A most general strain gradient plate formulation for size-dependent geometrically nonlinear free vibration analysis of functionally graded shear deformable rectangular microplates

Abstract

In this work, the size-dependent geometrically nonlinear free vibration of functionally graded (FG) microplates is investigated. For this purpose, with the aid of Hamilton’s principle, a nonclassical rectangular microplate model is developed based on Mindlin’s strain gradient theory, Mindlin’s plate theory and the von Karman geometric nonlinearity. For some specific values of the length scale material parameters, the simple form of size-dependent mathematical formulation based on the modified strain gradient theory (MSGT) and modified couple stress theory is obtained. The generalized differential quadrature method, numerical Galerkin scheme, periodic time differential operators and pseudo arc-length continuation method are utilized to determine the geometrically nonlinear free vibration characteristics of FG microplates with different boundary conditions.

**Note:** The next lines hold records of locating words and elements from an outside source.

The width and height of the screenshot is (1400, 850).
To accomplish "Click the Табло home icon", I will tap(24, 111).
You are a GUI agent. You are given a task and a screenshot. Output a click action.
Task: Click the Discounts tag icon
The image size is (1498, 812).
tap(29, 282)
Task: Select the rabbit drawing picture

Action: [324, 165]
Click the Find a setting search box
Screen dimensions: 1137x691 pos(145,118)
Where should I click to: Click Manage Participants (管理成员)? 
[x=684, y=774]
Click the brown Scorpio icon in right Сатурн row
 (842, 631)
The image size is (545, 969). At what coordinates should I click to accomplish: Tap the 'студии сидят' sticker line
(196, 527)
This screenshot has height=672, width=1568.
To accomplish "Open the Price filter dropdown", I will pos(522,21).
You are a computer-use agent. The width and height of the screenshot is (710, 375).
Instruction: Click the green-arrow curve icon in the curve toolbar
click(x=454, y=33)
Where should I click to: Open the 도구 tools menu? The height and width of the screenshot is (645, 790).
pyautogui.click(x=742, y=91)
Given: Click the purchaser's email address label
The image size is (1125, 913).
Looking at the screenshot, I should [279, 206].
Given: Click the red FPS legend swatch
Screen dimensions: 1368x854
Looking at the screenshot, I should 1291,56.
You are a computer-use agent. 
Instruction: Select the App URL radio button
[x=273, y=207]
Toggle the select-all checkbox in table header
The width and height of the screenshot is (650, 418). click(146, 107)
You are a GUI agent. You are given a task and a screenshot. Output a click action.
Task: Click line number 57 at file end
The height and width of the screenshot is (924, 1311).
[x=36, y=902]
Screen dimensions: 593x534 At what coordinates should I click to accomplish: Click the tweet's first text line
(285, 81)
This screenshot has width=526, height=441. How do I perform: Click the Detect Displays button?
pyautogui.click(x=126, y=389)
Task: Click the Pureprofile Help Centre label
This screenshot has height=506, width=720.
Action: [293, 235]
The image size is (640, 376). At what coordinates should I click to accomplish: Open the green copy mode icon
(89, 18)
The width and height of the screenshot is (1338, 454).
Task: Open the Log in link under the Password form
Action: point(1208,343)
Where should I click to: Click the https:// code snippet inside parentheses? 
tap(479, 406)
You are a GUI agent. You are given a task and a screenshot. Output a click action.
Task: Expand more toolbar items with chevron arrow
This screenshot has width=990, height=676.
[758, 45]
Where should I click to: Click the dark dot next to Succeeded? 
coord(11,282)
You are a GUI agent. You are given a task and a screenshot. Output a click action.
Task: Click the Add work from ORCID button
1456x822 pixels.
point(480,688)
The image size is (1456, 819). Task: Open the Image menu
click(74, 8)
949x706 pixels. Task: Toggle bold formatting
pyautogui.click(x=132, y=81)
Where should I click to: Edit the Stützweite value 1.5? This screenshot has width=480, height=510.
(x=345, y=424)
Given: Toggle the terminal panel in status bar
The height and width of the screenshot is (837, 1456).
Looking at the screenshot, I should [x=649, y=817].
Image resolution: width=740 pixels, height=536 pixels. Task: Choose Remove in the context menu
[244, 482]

The parametric effects of thickness-to-material length scale ratio, material gradient index, length-to-thickness ratio, length-to-width ratio and boundary conditions on the nonlinear free vibration characteristics of FG microplates are studied through various numerical examples presented. It is found that a considerable difference exists between the results of various elasticity theories at small values of length scale parameter. A more precise prediction can be provided by using the size-dependent plate model based on the MSGT.